- AUFGABE 1
In welchem Jahr wurde laut dem Textauszug über die europäische Einigung der Europarat gegründet?

- VORGEGEBENER TEXTAUSZUG
Zunächst der Hintergrund: Winston Churchills berühmte Rede 1946 in Zürich, in der er sagte: „Wir sollten eine Art Vereinigte Staaten von Europa aufbauen.“ Das Ergebnis war die Gründung des Europarates im Jahre 1949, der umgehend mit einem großen Bereich und einer großen Reichweite, aber mit wenig realer Macht ausgestattet wurde. Die Beschlüsse seines Ministerrates müssen einstimmig sein[5], d.h., jede Regierung hat ein Vetorecht. Der Europarat ist nur eine weitere zwischenstaatliche Organisation, nichts mehr und nichts weniger.

Ganz anders war der in der Erklärung vom 9. Mai 1950 angekündigte, vom französischen Außenminister Robert Schuman in Zusammenarbeit mit Jean Monnet entwickelte Plan zur Schaffung einer Montanunion.[6] Hier war der Bereich auf zwei Länder, Frankreich und die Bundesrepublik Deutschland, begrenzt, die Reichweite beschränkte sich auf Kohle und Stahl, aber die Organisation war echt supranational. Die Vereinigung ging auf eine Erkenntnis zurück, die häufig Marxisten zugeschrieben wird, nämlich, daß die wirtschaftliche Organisation die Basis sei. Im Werner-Bericht[7] ist dies folgendermaßen ausgedrückt: „Die Wirtschafts- und Währungsunion erscheint somit als ein Ferment für die Entwicklung der politischen Union, ohne die sie (die Gemeinschaft) auf die Dauer nicht bestehen kann.“

Diese Erkenntnis ist in der Tat das gemeinsame Erbe von Konservativen, Liberalen wie Marxisten. Sie stammt aus einer Ära, die vielleicht um die Zeit der Industriellen Revolution begann, und zeigt sich heute noch fast genauso von Produktion und Produktivität fasziniert.

[Datensätze mit Text und Zeigen auf Elemente]

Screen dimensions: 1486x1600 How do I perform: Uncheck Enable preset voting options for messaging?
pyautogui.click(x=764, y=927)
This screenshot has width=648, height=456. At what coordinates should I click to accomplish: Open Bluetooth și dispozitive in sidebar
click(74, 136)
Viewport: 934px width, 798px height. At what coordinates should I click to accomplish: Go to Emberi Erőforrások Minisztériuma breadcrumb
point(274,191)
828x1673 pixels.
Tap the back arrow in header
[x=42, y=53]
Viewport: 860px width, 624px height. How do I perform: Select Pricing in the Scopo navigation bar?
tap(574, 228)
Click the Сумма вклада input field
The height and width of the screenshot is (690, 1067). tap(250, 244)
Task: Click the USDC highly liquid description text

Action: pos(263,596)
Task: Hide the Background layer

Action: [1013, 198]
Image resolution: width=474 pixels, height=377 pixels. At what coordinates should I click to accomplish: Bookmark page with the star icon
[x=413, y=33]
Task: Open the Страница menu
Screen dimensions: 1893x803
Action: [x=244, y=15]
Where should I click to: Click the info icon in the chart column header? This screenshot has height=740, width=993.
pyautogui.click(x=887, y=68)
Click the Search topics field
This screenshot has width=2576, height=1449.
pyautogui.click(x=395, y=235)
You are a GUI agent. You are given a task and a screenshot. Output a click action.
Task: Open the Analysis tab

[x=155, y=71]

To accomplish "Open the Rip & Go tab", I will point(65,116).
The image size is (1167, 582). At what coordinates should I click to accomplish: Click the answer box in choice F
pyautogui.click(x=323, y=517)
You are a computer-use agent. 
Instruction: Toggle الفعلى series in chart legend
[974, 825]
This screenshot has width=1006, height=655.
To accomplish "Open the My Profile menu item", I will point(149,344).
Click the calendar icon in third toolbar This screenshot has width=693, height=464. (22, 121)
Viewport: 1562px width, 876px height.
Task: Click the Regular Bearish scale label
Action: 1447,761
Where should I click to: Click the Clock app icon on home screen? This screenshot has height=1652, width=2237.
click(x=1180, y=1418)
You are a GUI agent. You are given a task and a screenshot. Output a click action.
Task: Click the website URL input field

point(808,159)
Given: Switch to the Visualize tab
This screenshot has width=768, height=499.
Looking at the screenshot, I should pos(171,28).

- AUFGABE 2
Zitiere aus den Datensätzen die Zeilen von der Zeile mit „Image resolution: width=474“ bis zur Zeile mit „[x=155, y=71]“, beide eingeschlossen.

- VOLLSTÄNDIGE ANTWORT 1
Im Jahre 1949.

- VOLLSTÄNDIGE ANTWORT 2
Image resolution: width=474 pixels, height=377 pixels. At what coordinates should I click to accomplish: Bookmark page with the star icon
[x=413, y=33]
Task: Open the Страница menu
Screen dimensions: 1893x803
Action: [x=244, y=15]
Where should I click to: Click the info icon in the chart column header? This screenshot has height=740, width=993.
pyautogui.click(x=887, y=68)
Click the Search topics field
This screenshot has width=2576, height=1449.
pyautogui.click(x=395, y=235)
You are a GUI agent. You are given a task and a screenshot. Output a click action.
Task: Open the Analysis tab

[x=155, y=71]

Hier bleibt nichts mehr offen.